Records from a data collection:

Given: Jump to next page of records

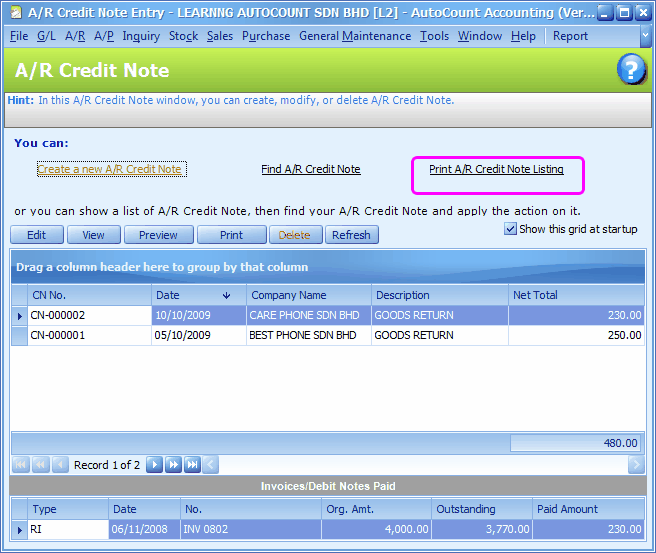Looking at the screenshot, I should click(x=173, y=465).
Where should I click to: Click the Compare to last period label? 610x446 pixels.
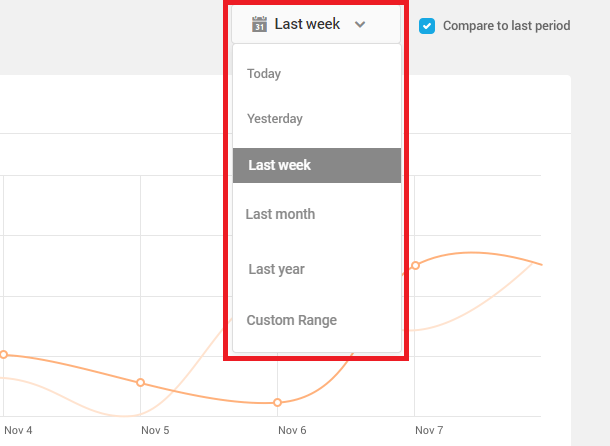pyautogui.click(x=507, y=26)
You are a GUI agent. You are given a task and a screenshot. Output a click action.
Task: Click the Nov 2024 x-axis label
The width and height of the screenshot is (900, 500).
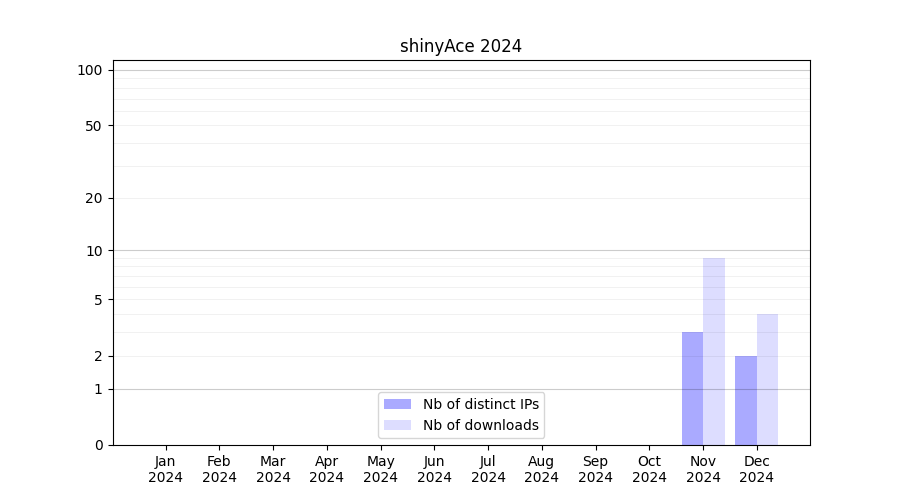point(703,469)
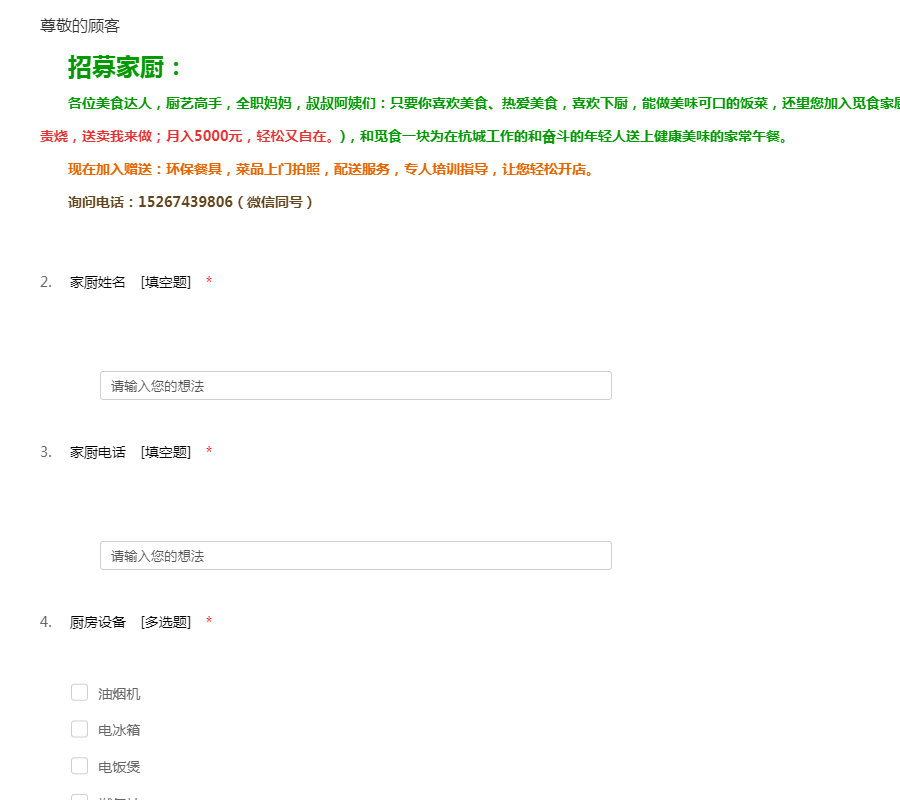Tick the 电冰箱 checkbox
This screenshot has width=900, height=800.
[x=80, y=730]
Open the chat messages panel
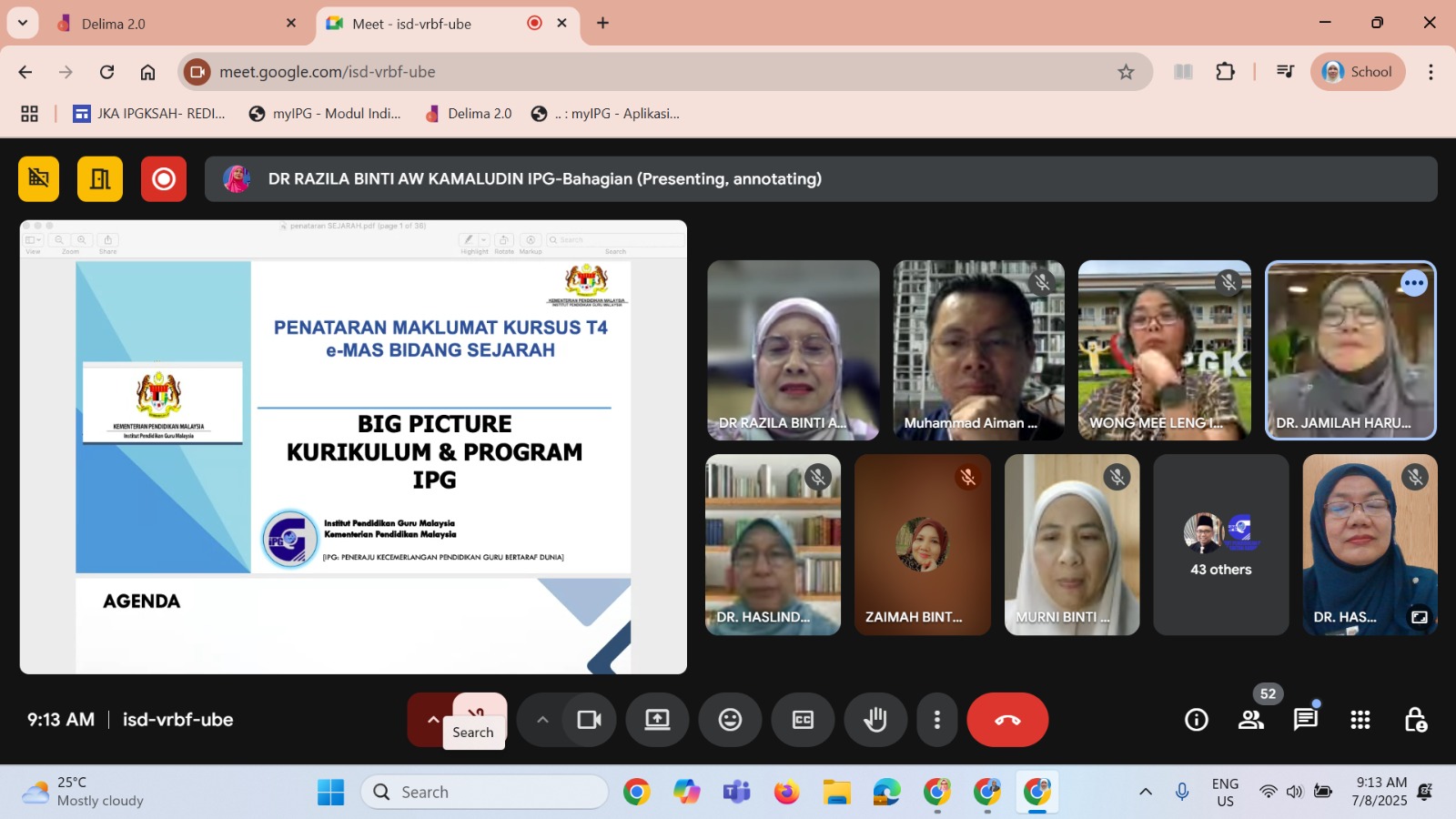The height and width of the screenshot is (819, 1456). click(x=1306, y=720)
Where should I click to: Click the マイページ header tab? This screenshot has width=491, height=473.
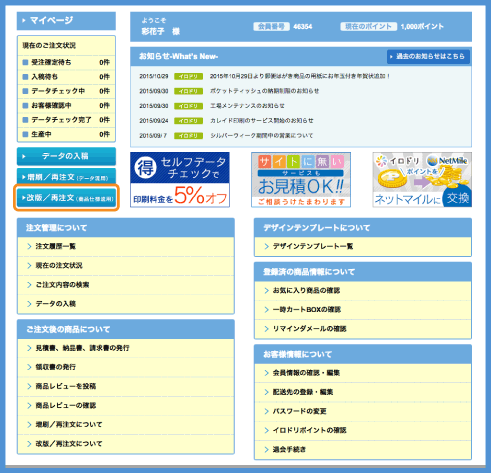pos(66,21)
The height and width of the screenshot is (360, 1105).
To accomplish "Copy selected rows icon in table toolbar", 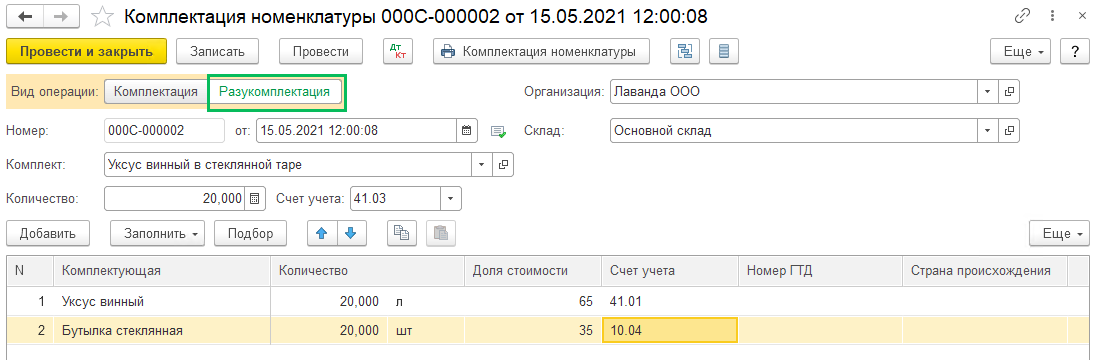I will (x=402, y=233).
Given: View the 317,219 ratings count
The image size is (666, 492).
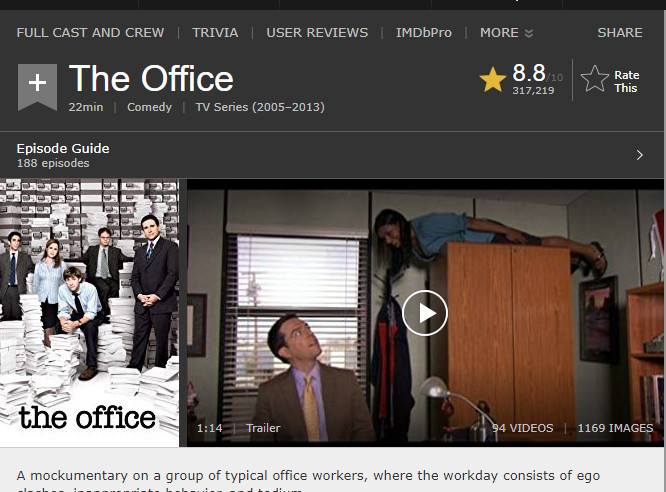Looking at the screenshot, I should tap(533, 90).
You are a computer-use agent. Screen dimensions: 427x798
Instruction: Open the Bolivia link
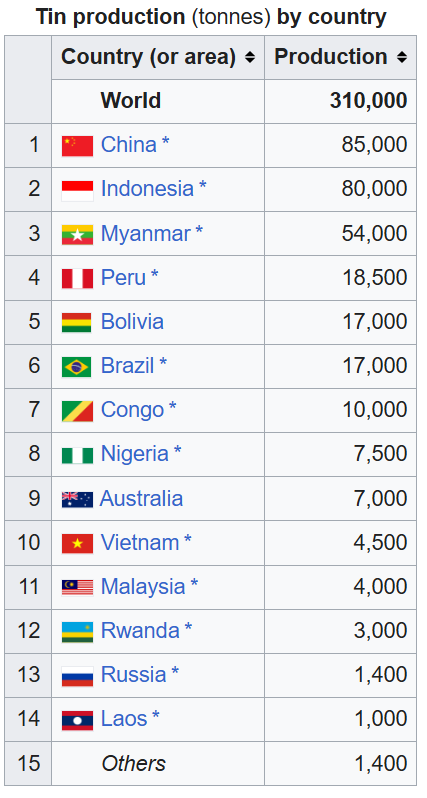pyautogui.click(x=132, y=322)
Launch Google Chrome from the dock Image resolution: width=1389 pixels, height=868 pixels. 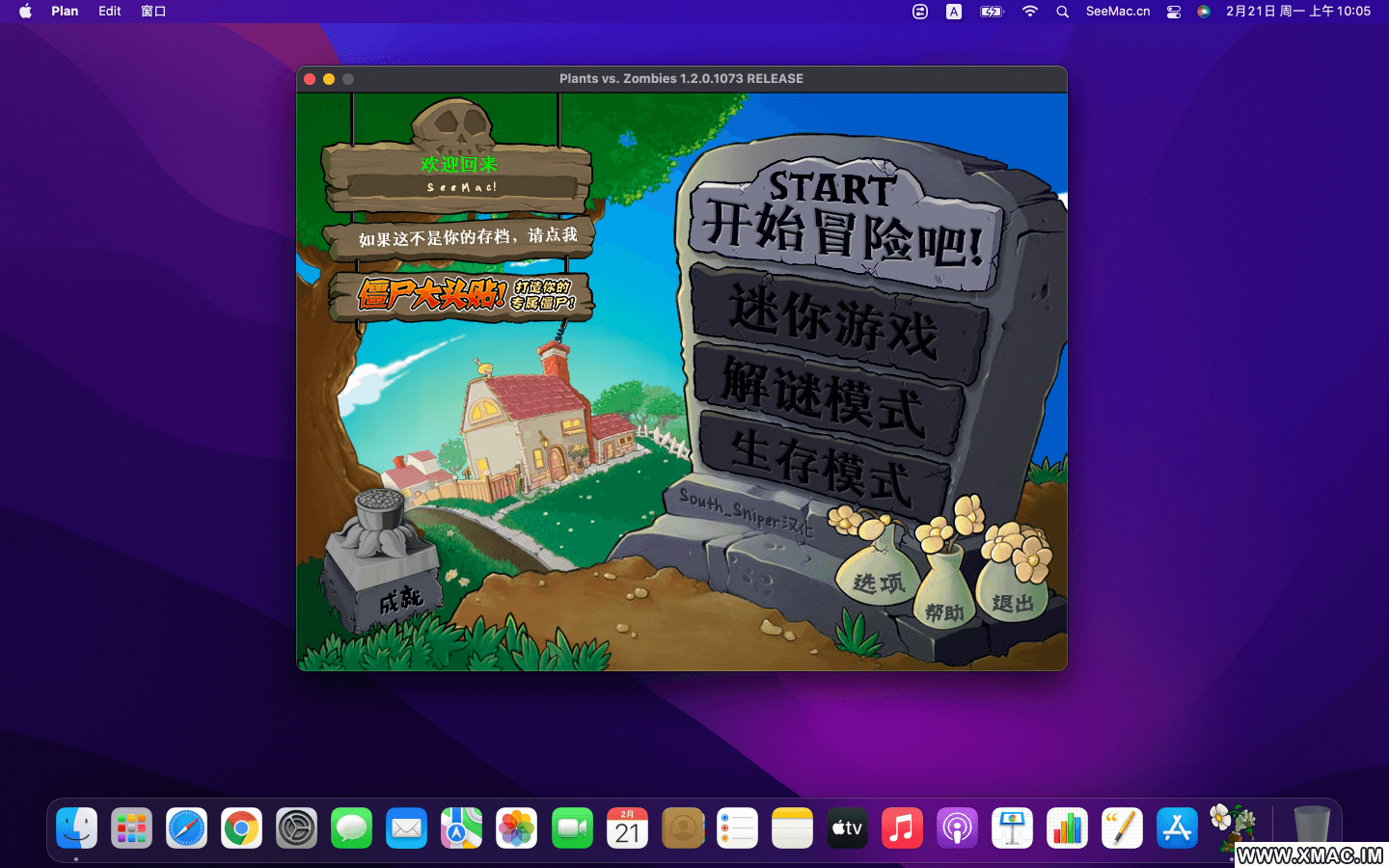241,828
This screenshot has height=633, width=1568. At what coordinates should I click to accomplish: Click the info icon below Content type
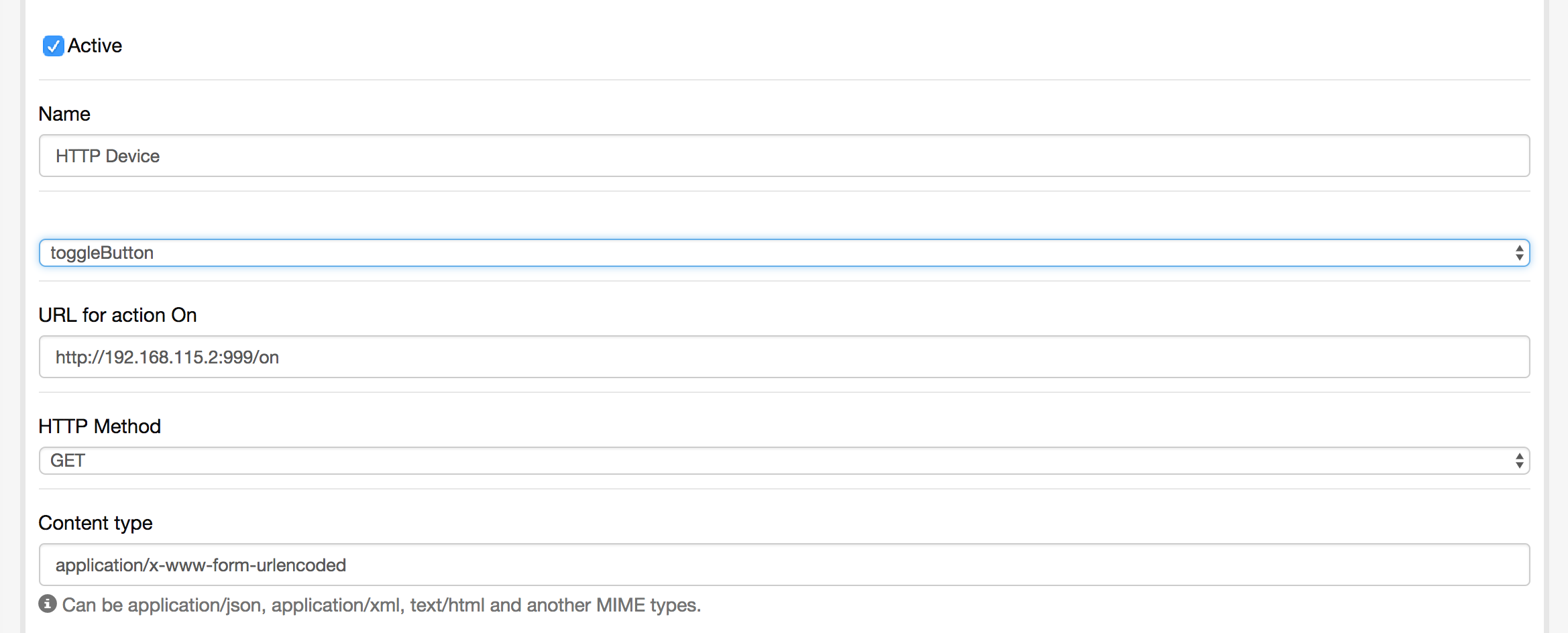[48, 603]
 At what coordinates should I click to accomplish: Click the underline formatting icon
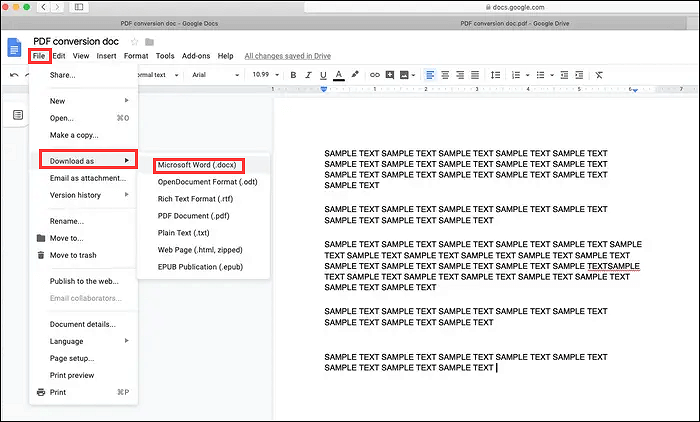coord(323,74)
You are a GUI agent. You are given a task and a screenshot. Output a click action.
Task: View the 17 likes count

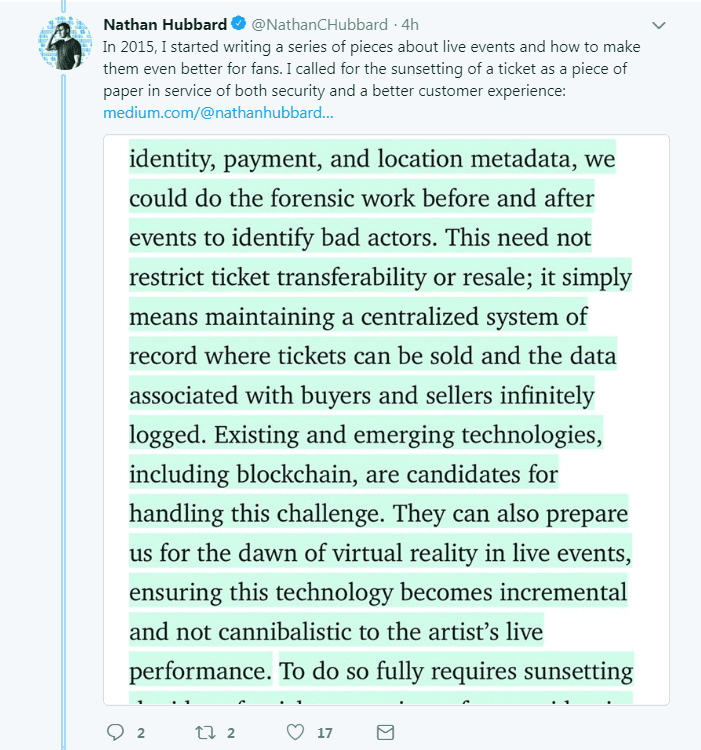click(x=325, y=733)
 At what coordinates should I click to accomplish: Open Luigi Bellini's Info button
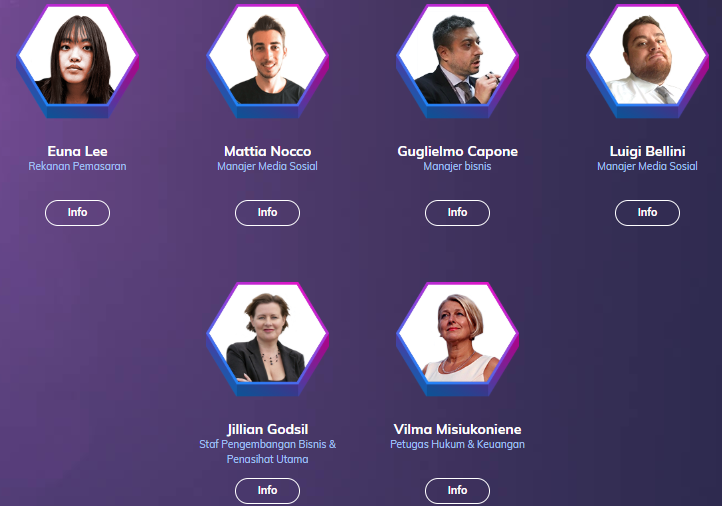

__WHAT TO DO__:
Every line from the one containing "underline formatting icon" through the end of the entries above is to be copied exactly; pictures are to be left out.

__TASK OUTPUT__:
 At what coordinates should I click to accomplish: Click the underline formatting icon
coord(323,74)
You are a GUI agent. You are given a task and a screenshot. Output a click action.
Task: View the 17 likes count

click(x=325, y=733)
 At what coordinates should I click to accomplish: Open Luigi Bellini's Info button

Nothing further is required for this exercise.